_Brief:_ Filter the records below for the word "resolution". Copy each line that holds it.

Data excerpts:
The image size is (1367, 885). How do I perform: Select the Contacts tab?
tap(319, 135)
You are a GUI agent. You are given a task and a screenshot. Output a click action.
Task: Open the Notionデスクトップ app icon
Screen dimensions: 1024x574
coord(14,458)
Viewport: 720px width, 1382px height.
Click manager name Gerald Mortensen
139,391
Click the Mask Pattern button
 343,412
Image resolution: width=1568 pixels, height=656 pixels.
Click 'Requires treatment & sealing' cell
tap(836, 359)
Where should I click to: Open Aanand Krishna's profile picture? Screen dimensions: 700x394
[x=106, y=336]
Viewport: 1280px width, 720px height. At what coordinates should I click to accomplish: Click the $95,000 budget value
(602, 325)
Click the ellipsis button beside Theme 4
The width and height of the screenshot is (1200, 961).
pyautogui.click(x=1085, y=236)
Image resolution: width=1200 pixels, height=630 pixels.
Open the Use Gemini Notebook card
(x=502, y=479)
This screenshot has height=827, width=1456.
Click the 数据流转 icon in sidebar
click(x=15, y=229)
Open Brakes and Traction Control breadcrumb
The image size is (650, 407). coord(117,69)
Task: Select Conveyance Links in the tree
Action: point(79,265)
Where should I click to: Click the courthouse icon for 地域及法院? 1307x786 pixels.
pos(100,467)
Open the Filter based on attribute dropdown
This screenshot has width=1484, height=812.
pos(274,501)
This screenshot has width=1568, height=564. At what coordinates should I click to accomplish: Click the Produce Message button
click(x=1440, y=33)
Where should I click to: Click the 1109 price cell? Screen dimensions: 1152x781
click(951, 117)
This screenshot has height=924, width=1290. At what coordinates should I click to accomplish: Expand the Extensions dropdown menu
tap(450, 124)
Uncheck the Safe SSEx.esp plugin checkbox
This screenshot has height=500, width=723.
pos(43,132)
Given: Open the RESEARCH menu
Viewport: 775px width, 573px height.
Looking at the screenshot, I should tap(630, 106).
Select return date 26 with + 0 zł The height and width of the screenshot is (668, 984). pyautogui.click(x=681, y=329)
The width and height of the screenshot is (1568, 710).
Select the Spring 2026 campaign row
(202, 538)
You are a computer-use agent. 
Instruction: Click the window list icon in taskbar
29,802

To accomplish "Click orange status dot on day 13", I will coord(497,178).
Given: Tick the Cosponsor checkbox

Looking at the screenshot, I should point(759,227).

_Task solution:_
Image resolution: width=1568 pixels, height=656 pixels.
Image resolution: width=1200 pixels, height=630 pixels.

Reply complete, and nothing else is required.